* **What is needed**: An exact copy of the data is required, with no pictures in it.

* **Record set**:
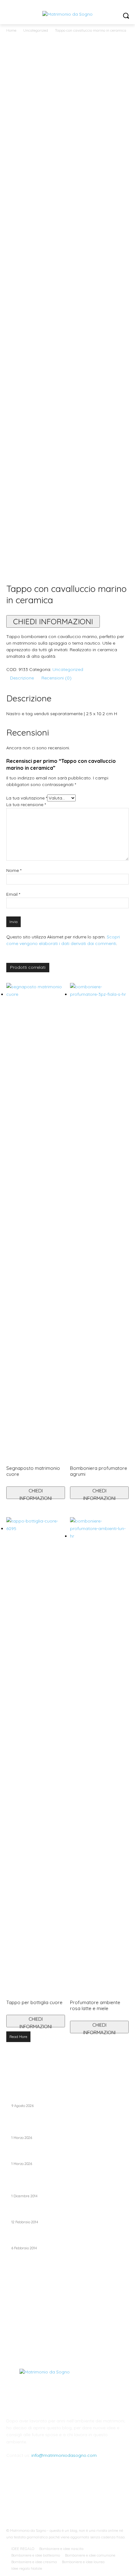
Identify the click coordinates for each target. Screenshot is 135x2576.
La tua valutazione (26, 798)
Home (11, 30)
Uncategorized (35, 30)
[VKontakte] (98, 2499)
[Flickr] (67, 2499)
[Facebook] (52, 2499)
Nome (13, 870)
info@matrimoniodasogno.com (64, 2455)
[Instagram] (83, 2499)
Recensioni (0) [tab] (56, 678)
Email (13, 894)
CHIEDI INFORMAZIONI (53, 621)
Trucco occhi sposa (31, 2189)
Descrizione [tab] (22, 678)
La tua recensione (26, 804)
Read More (18, 2037)
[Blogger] (36, 2499)
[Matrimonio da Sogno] (67, 14)
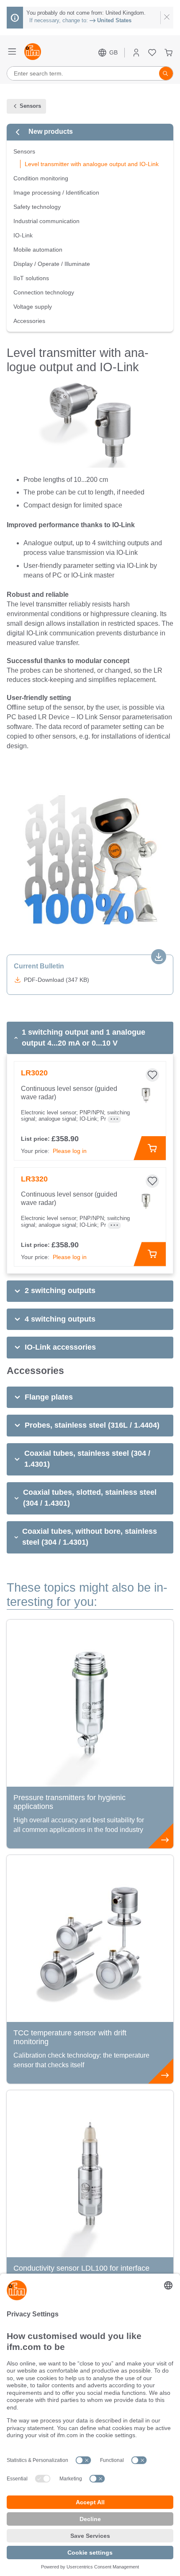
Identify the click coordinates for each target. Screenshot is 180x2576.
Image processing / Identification (56, 192)
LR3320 (34, 1179)
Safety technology (37, 206)
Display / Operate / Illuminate (51, 263)
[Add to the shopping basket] (150, 1148)
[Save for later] (152, 1075)
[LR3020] (145, 1095)
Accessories (29, 320)
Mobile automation (37, 249)
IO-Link (23, 235)
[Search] (166, 73)
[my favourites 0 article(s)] (152, 52)
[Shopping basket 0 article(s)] (168, 52)
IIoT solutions (31, 278)
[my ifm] (136, 52)
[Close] (166, 18)
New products (50, 131)
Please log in (70, 1150)
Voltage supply (32, 306)
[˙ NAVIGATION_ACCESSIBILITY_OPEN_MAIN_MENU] (12, 52)
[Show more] (114, 1119)
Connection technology (43, 292)
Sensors (24, 151)
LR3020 (34, 1073)
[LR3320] (145, 1201)
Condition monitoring (40, 178)
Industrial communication (46, 221)
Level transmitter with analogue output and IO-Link (92, 164)
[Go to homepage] (32, 52)
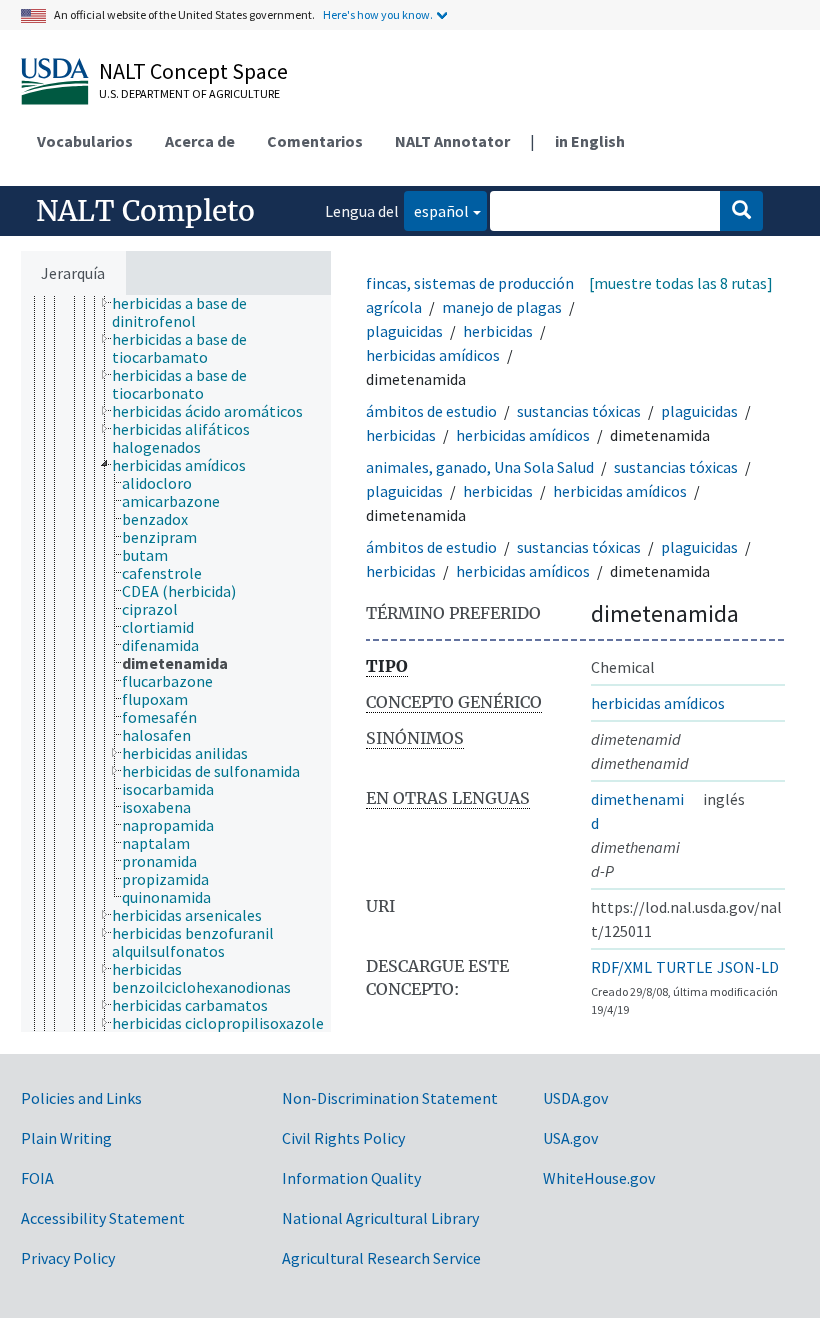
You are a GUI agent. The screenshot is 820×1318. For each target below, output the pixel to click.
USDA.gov (575, 1098)
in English (590, 141)
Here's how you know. (378, 14)
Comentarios (315, 141)
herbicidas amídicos (433, 355)
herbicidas (498, 331)
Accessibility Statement (103, 1218)
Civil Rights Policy (343, 1138)
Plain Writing (66, 1138)
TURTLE (684, 967)
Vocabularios (85, 141)
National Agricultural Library (380, 1218)
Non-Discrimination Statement (390, 1098)
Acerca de (200, 141)
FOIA (37, 1178)
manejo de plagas (502, 307)
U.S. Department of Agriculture (189, 93)
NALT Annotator (452, 141)
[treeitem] (230, 312)
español (436, 210)
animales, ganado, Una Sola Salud (480, 467)
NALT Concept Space (193, 71)
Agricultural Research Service (381, 1258)
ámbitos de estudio (431, 411)
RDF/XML (621, 967)
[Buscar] (741, 211)
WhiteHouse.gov (599, 1178)
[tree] (176, 663)
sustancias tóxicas (579, 411)
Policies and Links (81, 1098)
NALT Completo (145, 211)
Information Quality (351, 1178)
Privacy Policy (68, 1258)
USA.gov (570, 1138)
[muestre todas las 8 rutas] (681, 283)
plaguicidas (404, 331)
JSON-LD (748, 967)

* **Answer for the task**:
Identify the click coordinates for each target. Screenshot is 135x2576.
La tua valutazione (26, 798)
Home (11, 30)
Uncategorized (35, 30)
[VKontakte] (98, 2499)
[Flickr] (67, 2499)
[Facebook] (52, 2499)
Nome (13, 870)
info@matrimoniodasogno.com (64, 2455)
[Instagram] (83, 2499)
Recensioni (0) [tab] (56, 678)
Email (13, 894)
CHIEDI INFORMAZIONI (53, 621)
Trucco occhi sposa (31, 2189)
Descrizione [tab] (22, 678)
La tua recensione (26, 804)
Read More (18, 2037)
[Blogger] (36, 2499)
[Matrimonio da Sogno] (67, 14)
Identify the click coordinates for each target. Screenshot is 180x2576.
Image processing / Identification (56, 192)
LR3320 (34, 1179)
Safety technology (37, 206)
Display / Operate / Illuminate (51, 263)
[Add to the shopping basket] (150, 1148)
[Save for later] (152, 1075)
[LR3020] (145, 1095)
Accessories (29, 320)
Mobile automation (37, 249)
IO-Link (23, 235)
[Search] (166, 73)
[my favourites 0 article(s)] (152, 52)
[Shopping basket 0 article(s)] (168, 52)
IIoT solutions (31, 278)
[my ifm] (136, 52)
[Close] (166, 18)
New products (50, 131)
Please log in (70, 1150)
Voltage supply (32, 306)
[˙ NAVIGATION_ACCESSIBILITY_OPEN_MAIN_MENU] (12, 52)
[Show more] (114, 1119)
Connection technology (43, 292)
Sensors (24, 151)
LR3020 (34, 1073)
[LR3320] (145, 1201)
Condition monitoring (40, 178)
Industrial communication (46, 221)
Level transmitter with analogue output and IO-Link (92, 164)
[Go to homepage] (32, 52)
You are a GUI agent. The screenshot is 820×1318. For each target below, output the pixel to click.
USDA.gov (575, 1098)
in English (590, 141)
Here's how you know. (378, 14)
Comentarios (315, 141)
herbicidas amídicos (433, 355)
herbicidas (498, 331)
Accessibility Statement (103, 1218)
Civil Rights Policy (343, 1138)
Plain Writing (66, 1138)
TURTLE (684, 967)
Vocabularios (85, 141)
National Agricultural Library (380, 1218)
Non-Discrimination Statement (390, 1098)
Acerca de (200, 141)
FOIA (37, 1178)
manejo de plagas (502, 307)
U.S. Department of Agriculture (189, 93)
NALT Annotator (452, 141)
[treeitem] (230, 312)
español (436, 210)
animales, ganado, Una Sola Salud (480, 467)
NALT Concept Space (193, 71)
Agricultural Research Service (381, 1258)
ámbitos de estudio (431, 411)
RDF/XML (621, 967)
[Buscar] (741, 211)
WhiteHouse.gov (599, 1178)
[tree] (176, 663)
sustancias tóxicas (579, 411)
Policies and Links (81, 1098)
NALT Completo (145, 211)
Information Quality (351, 1178)
Privacy Policy (68, 1258)
USA.gov (570, 1138)
[muestre todas las 8 rutas] (681, 283)
plaguicidas (404, 331)
JSON-LD (748, 967)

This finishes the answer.